[Data Boundary: Start]
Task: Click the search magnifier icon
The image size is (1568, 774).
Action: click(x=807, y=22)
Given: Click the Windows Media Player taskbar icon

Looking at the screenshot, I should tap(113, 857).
[Data Boundary: End]
▶ Activity: Your task is to transcribe each record faithfully and in full.

▶ Answer to this problem:
Task: Click the search magnifier icon
The image size is (1568, 774).
Action: click(x=807, y=22)
Given: Click the Windows Media Player taskbar icon

Looking at the screenshot, I should tap(113, 857).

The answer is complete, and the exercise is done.